[Extract provided — start]
Hepatocyte growth factor protects pulmonary endothelial barrier against oxidative stress and mitochondria-dependent apoptosis.
10.1097/CM9.0000000000001916
- Author:
Shanshan MENG
1
;
Feiping XIA
;
Jingyuan XU
;
Xiwen ZHANG
;
Ming XUE
;
Mingyuan GU
;
Fengmei GUO
;
Yingzi HUANG
;
Haibo QIU
;
Yi YANG
Author Information
1. Jiangsu Provincial Key Laboratory of Critical Care Medicine, Department of Critical Care Medicine, Zhongda Hospital, School of Medicine, Southeast University, Nanjing, Jiangsu 210009, China.
[Extract provided — finish]
[Dataset entries — start]
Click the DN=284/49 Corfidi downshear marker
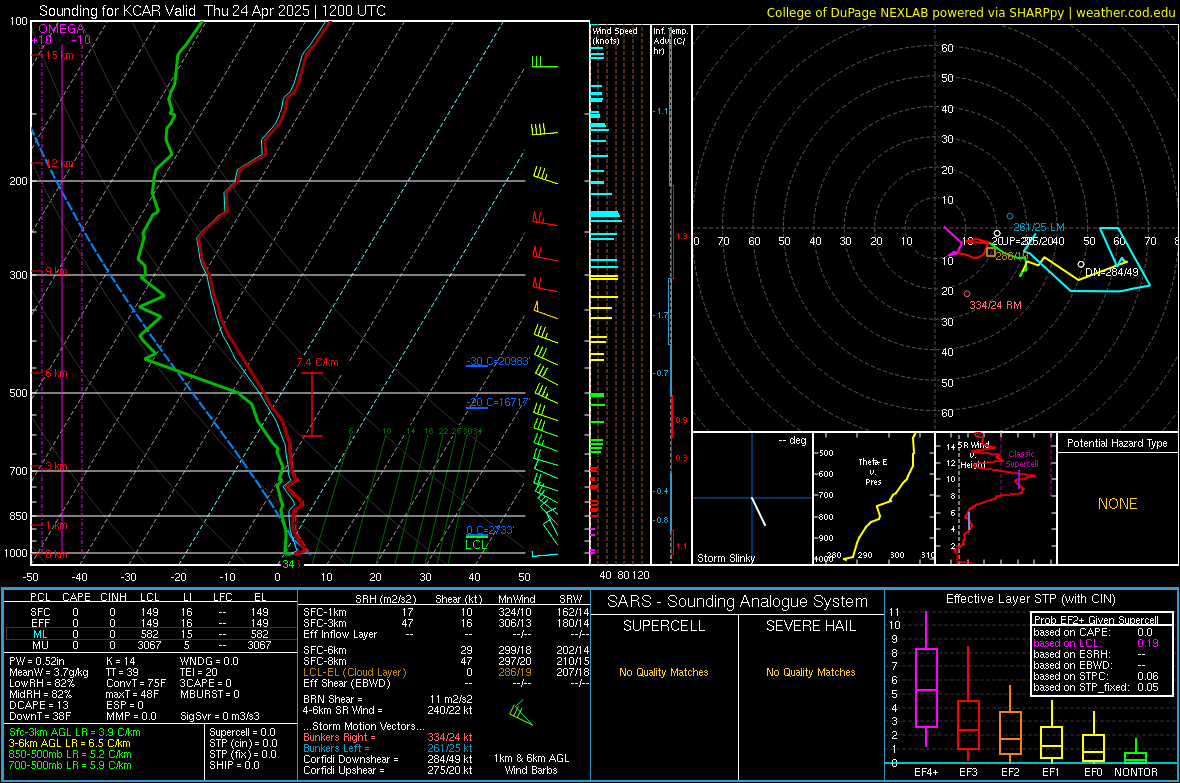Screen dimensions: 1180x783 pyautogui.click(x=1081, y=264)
[Dataset entries — finish]
[Dataset entries — start]
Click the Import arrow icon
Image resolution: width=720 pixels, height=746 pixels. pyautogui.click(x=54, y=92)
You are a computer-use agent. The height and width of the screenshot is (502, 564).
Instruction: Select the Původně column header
[Dataset entries — finish]
• The problem: Transcribe the entire article header on hepatocyte growth factor and the pulmonary endothelial barrier, keeping every line as it appears. The listing is not needed for what follows.

• Written answer:
Hepatocyte growth factor protects pulmonary endothelial barrier against oxidative stress and mitochondria-dependent apoptosis.
10.1097/CM9.0000000000001916
- Author:
Shanshan MENG
1
;
Feiping XIA
;
Jingyuan XU
;
Xiwen ZHANG
;
Ming XUE
;
Mingyuan GU
;
Fengmei GUO
;
Yingzi HUANG
;
Haibo QIU
;
Yi YANG
Author Information
1. Jiangsu Provincial Key Laboratory of Critical Care Medicine, Department of Critical Care Medicine, Zhongda Hospital, School of Medicine, Southeast University, Nanjing, Jiangsu 210009, China.